*Work task:* Where does the string "left" occur in the entries below? Copy every line where it does.

Stored items:

########################################

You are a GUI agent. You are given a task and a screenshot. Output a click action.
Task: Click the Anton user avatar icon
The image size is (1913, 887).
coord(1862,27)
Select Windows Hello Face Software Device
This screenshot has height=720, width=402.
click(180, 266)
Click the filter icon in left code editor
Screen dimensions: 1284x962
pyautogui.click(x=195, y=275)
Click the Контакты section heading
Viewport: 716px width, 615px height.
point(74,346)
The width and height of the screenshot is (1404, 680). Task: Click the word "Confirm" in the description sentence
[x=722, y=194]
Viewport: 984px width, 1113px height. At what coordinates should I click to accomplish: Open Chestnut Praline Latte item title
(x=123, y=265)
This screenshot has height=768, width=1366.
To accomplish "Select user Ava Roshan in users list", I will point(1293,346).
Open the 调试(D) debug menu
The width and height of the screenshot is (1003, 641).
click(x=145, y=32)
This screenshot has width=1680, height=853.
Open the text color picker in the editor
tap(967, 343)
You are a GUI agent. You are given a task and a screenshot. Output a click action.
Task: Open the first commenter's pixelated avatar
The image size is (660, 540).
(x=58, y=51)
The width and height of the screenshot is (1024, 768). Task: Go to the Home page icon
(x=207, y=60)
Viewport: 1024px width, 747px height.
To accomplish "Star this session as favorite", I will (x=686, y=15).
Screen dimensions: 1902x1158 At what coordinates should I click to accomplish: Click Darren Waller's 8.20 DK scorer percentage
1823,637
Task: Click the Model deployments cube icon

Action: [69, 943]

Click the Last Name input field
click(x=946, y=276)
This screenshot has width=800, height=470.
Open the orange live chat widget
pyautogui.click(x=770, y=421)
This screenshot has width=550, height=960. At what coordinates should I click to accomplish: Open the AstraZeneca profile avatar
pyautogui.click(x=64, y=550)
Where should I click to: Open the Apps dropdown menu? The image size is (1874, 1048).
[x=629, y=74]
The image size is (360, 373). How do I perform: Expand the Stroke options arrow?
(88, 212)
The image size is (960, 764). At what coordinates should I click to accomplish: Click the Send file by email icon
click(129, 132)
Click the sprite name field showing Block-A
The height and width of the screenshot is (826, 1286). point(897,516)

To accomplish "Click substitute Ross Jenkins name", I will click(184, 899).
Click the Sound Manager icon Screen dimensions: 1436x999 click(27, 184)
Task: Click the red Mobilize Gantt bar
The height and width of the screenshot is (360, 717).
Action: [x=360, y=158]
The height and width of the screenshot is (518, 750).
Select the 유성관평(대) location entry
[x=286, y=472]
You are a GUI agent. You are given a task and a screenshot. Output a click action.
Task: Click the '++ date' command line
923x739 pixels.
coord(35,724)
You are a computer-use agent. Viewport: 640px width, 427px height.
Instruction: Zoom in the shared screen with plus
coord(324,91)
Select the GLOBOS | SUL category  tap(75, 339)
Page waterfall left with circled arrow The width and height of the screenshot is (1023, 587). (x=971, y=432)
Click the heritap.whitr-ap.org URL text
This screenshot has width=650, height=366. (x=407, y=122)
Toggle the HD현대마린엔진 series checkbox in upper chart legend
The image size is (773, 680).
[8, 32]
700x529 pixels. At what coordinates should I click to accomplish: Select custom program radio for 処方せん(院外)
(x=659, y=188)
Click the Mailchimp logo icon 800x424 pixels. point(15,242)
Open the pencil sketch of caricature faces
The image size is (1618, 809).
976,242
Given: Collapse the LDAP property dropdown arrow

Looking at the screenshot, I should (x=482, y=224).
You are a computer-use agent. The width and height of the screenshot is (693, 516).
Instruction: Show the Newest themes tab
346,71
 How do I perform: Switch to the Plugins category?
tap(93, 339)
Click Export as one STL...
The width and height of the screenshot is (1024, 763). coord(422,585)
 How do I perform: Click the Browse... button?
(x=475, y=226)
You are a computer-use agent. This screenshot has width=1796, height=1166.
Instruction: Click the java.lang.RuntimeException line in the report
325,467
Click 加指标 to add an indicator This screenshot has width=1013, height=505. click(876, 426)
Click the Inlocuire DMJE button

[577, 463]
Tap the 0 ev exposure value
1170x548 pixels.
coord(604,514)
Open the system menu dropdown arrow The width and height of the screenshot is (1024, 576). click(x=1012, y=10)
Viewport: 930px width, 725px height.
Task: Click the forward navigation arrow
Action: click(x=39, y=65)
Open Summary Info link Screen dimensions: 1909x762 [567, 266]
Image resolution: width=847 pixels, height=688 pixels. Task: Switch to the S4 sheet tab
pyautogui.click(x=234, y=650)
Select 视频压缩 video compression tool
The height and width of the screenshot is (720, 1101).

########################################

*Exercise solution:*
Click the filter icon in left code editor
Page waterfall left with circled arrow The width and height of the screenshot is (1023, 587). (x=971, y=432)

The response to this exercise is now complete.